### [Problem details]
Format the stretch of data from its beginning through the line containing "pyautogui.click(x=806, y=247)" as a numbered list, skipping blank lines and leaving the pictures out.

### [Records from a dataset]
========

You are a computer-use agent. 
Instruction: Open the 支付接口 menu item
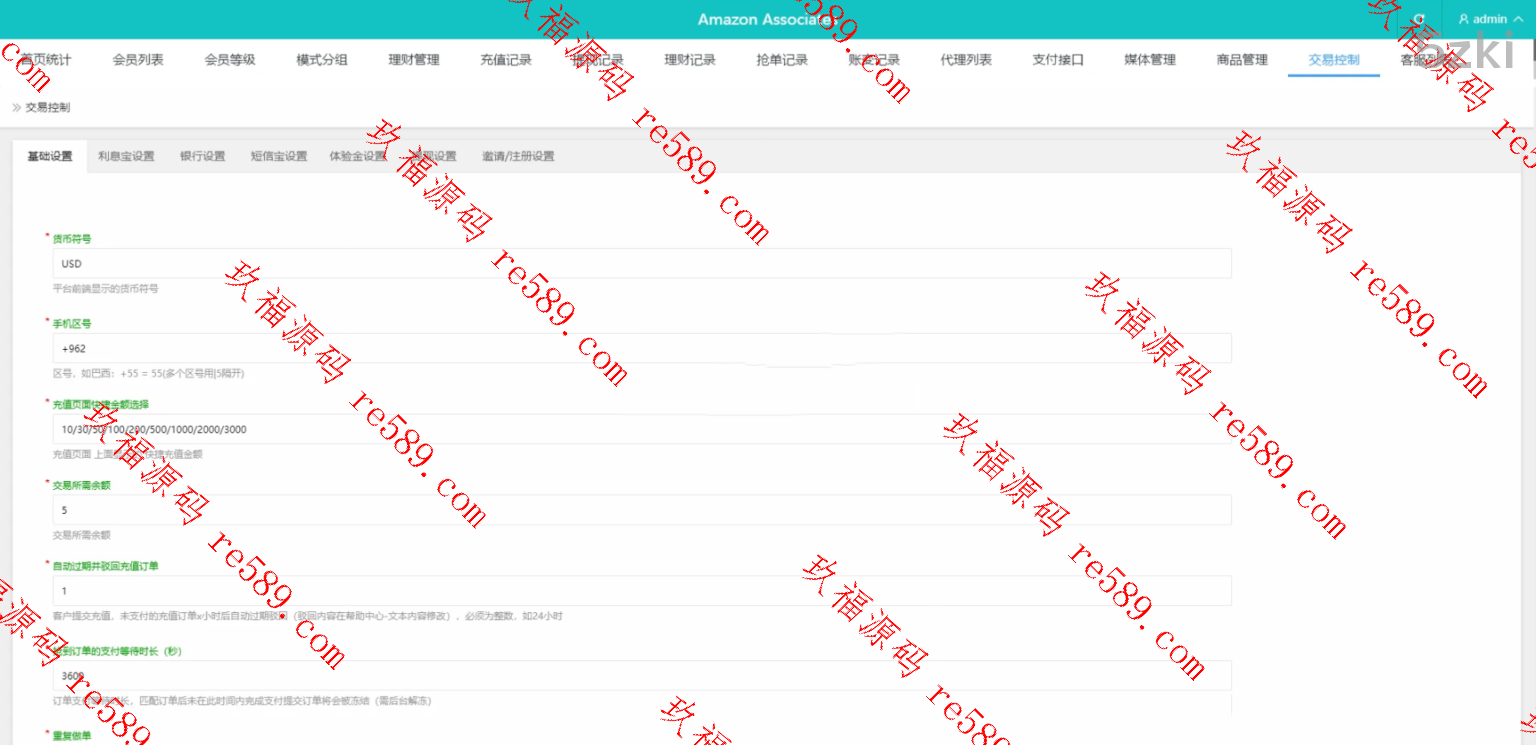coord(1058,60)
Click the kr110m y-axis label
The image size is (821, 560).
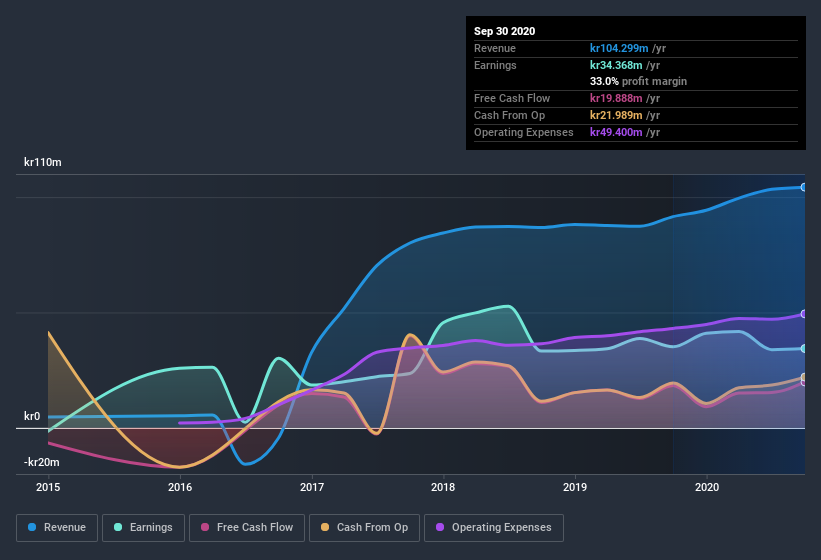click(x=44, y=162)
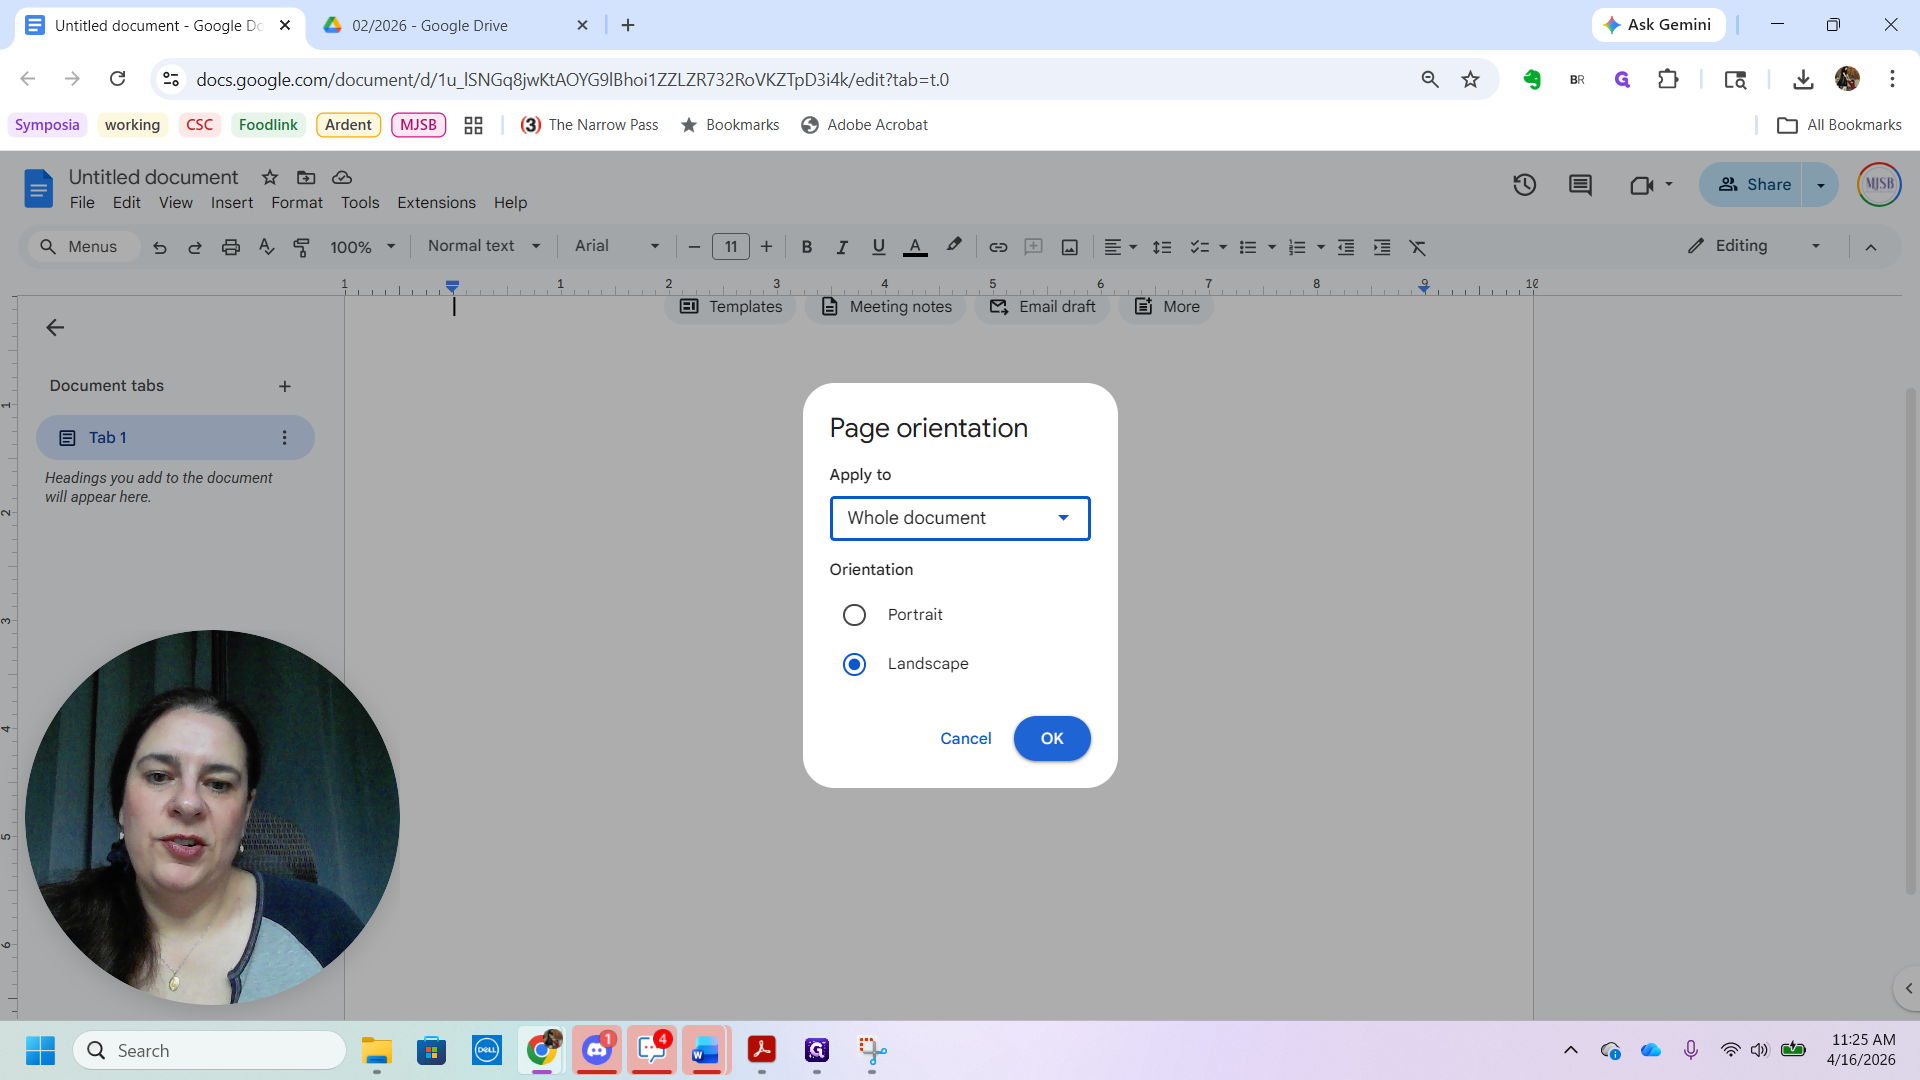Toggle bold formatting button

pyautogui.click(x=806, y=247)

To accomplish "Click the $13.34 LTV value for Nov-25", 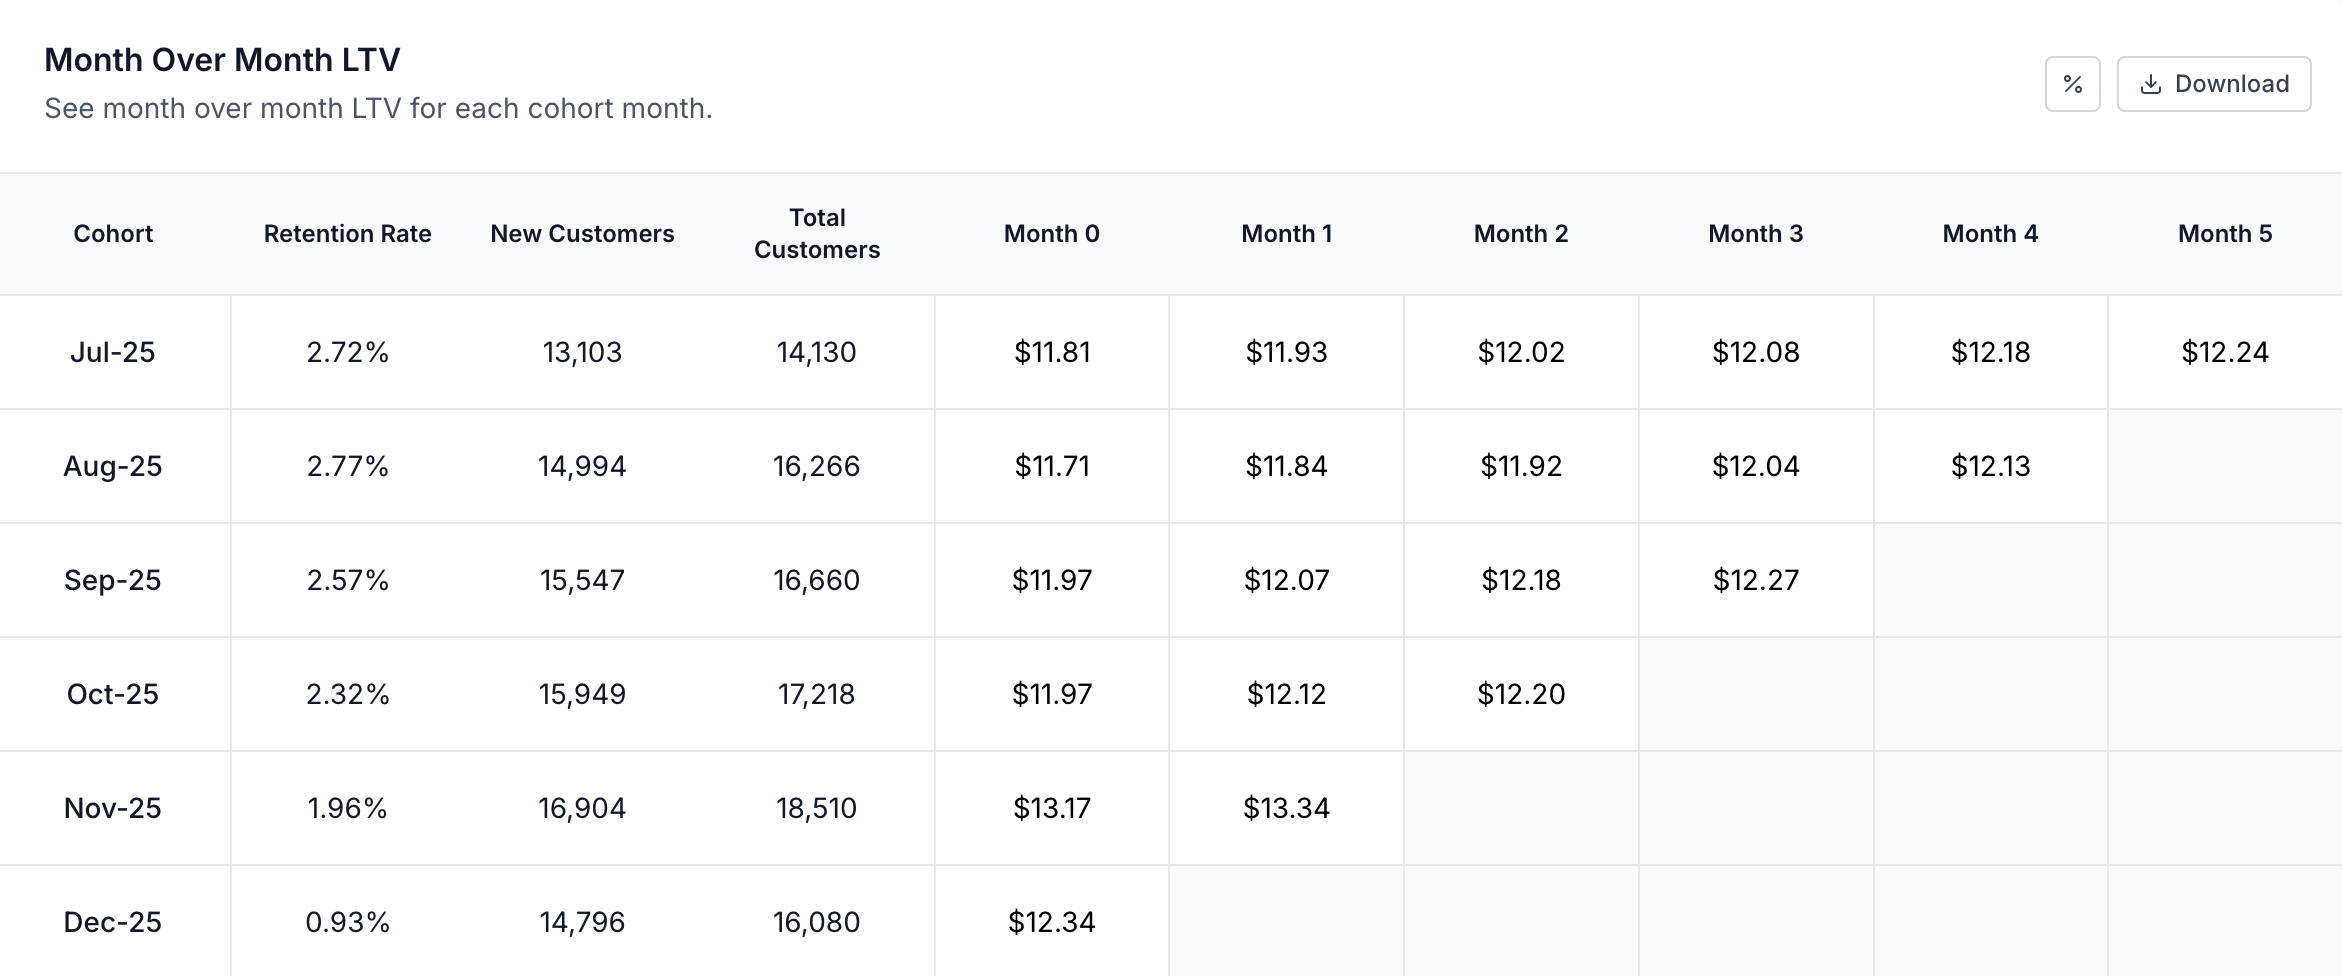I will point(1286,807).
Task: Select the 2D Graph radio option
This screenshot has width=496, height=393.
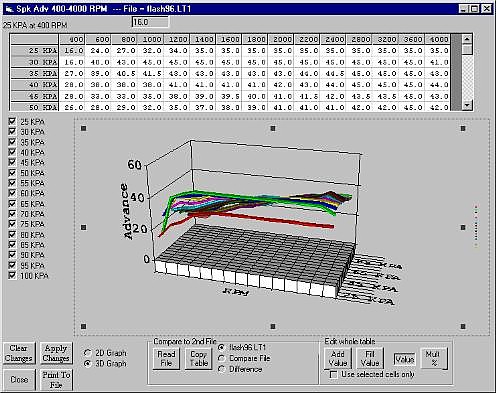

========

### [Answer to the task]
1. You are a computer-use agent. 
2. Instruction: Open the 支付接口 menu item
3. coord(1058,60)
4. Click the kr110m y-axis label
5. The image size is (821, 560).
6. click(x=44, y=162)
7. Toggle bold formatting button
8. pyautogui.click(x=806, y=247)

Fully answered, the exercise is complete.